● **Exercise instructions**
Turn the records below into a numbered list with one line per entry, skipping blank lines and leaving the pictures out.

● **Extracted material**
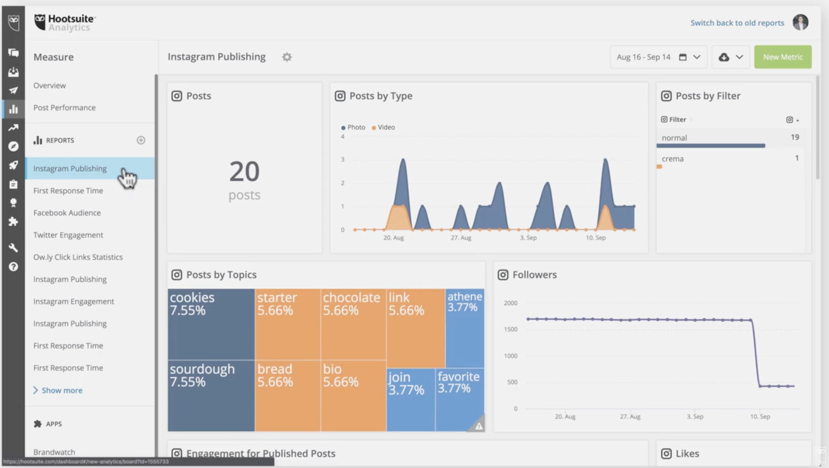This screenshot has width=829, height=468.
Task: Expand Show more in reports list
Action: click(x=62, y=390)
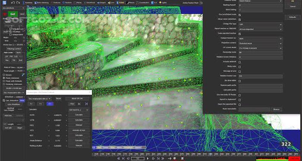
Task: Open the STMap File Type dropdown
Action: [x=261, y=25]
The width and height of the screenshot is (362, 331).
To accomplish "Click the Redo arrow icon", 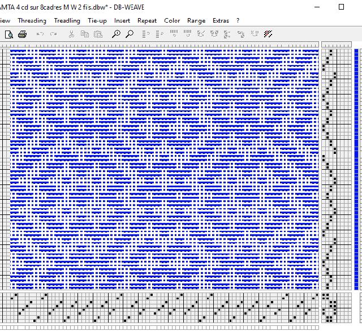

● **Solved exercise**
1. This screenshot has width=829, height=468.
2. Task: Expand Show more in reports list
3. Action: click(x=62, y=390)
4. Task: Open the STMap File Type dropdown
5. Action: [x=261, y=25]
6. The width and height of the screenshot is (362, 331).
7. To accomplish "Click the Redo arrow icon", 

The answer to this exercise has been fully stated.